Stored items
★ ★ ★

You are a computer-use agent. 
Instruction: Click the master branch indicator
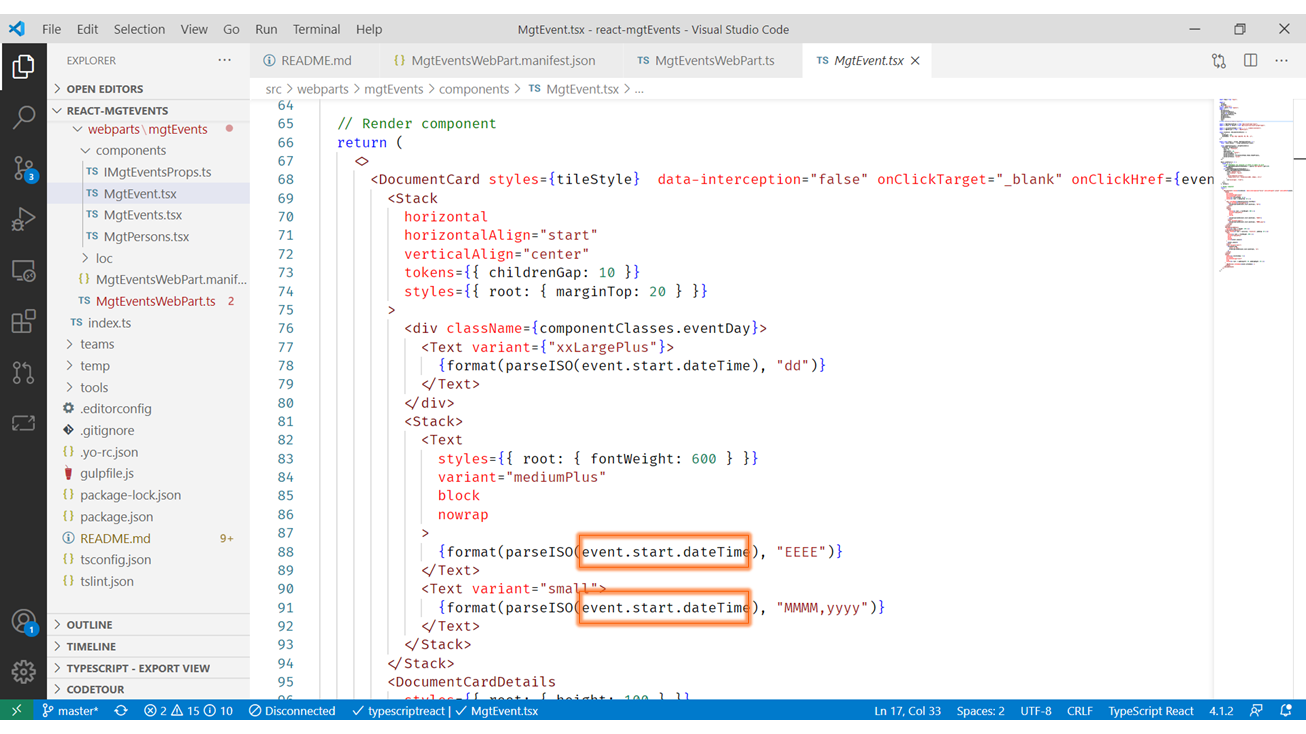(70, 711)
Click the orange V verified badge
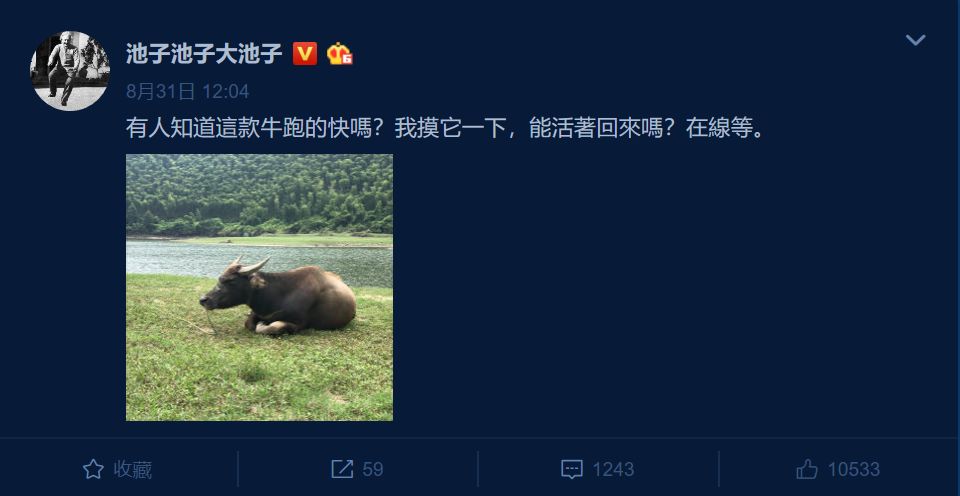The height and width of the screenshot is (496, 960). point(305,54)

★ ★ ★

*Task description*. Output the data above verbatim, pictures excluded.

*Answer space*.
You are a computer-use agent. 
Instruction: Click the master branch indicator
(70, 711)
Click the orange V verified badge
The height and width of the screenshot is (496, 960). point(305,54)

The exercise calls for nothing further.